Hal ini menunjukkan bahwa tanpa tata kelola yang baik, Danantara berisiko kehilangan kepercayaan dari investor. Jika masalah transparansi dan kredibilitas tidak segera dibenahi, pelemahan kepercayaan ini dikhawatirkan akan semakin dalam.
Sorotan Bakhrul sejalan dengan pandangan Amin Ak, Anggota Komisi VI DPR RI, yang menyoroti potensi celah dalam pengawasan publik terhadap BUMN yang kini berada di bawah pengelolaan Danantara. Ia mengingatkan bahwa penguatan transparansi dan akuntabilitas sangat penting untuk memastikan tata kelola yang sehat dan bebas dari penyalahgunaan kewenangan.

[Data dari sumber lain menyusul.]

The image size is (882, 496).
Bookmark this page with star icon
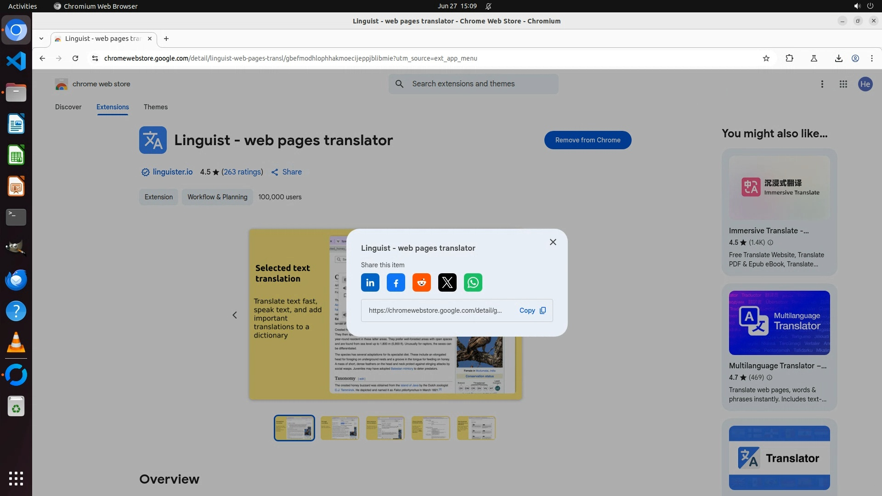click(766, 58)
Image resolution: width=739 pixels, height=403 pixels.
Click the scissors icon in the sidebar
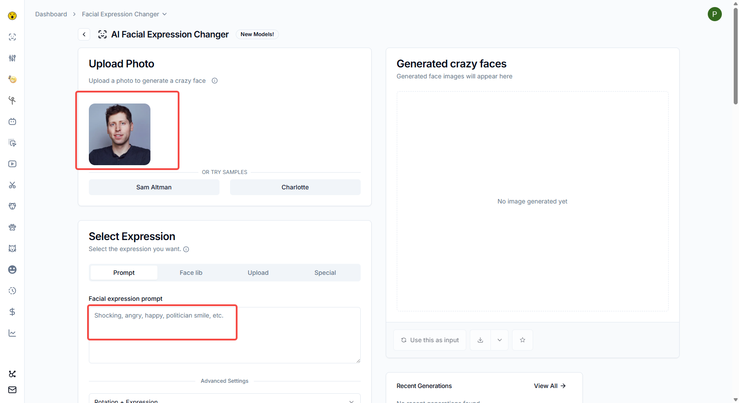coord(12,185)
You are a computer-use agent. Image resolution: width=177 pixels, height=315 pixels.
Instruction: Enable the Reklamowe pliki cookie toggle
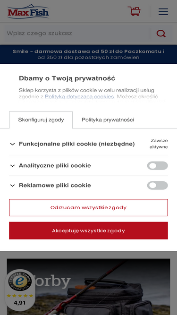[x=157, y=186]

“Ada potensi celah dalam pengawasan, terutama jika transparansi tidak diperkuat. Tanpa mekanisme pengawasan yang ketat, ada kekhawatiran bahwa potensi penyalahgunaan wewenang bisa meningkat, bahkan berujung pada praktik korupsi,” ujar Amin kepada Kabarbursa.com di Jakarta, Sabtu, 29 Maret 2025.
Amin mengingatkan bahwa meskipun prinsip business judgment rule memberikan keleluasaan bagi manajemen BUMN dalam pengambilan keputusan bisnis, aturan ini bisa menjadi celah bagi penyalahgunaan wewenang jika tidak diawasi dengan baik. Untuk itu, ia menekankan pentingnya pengawasan yang lebih ketat, termasuk audit yang transparan dan independen serta evaluasi dan pengawasan yang dilakukan oleh Komisi VI DPR.

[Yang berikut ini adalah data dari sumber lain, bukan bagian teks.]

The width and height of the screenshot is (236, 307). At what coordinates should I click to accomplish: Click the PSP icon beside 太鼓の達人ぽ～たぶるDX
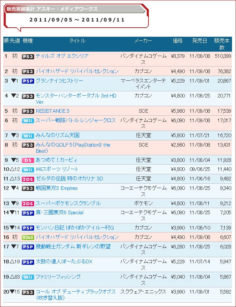coord(28,262)
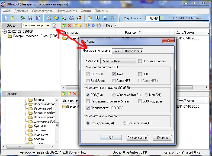Viewport: 212px width, 156px height.
Task: Check the Оптимизировать checkbox
Action: point(140,61)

“DPR akan memastikan mekanisme pengawasan terhadap Danantara tetap berjalan optimal,” ujar Amin. Pengawasan yang efektif, menurutnya, sangat penting untuk mencegah potensi penyalahgunaan dan memastikan bahwa kebijakan pengelolaan BUMN dapat berpihak pada kepentingan nasional.
Sebagai bagian dari upaya ini, Amin juga menekankan perlunya keterlibatan publik dalam pengawasan kebijakan Danantara agar transparansi dan akuntabilitas tetap terjaga. Dengan pengawasan yang ketat dari DPR serta partisipasi aktif masyarakat, diharapkan tata kelola BUMN dapat semakin terjamin dan memberikan dampak positif bagi perekonomian nasional.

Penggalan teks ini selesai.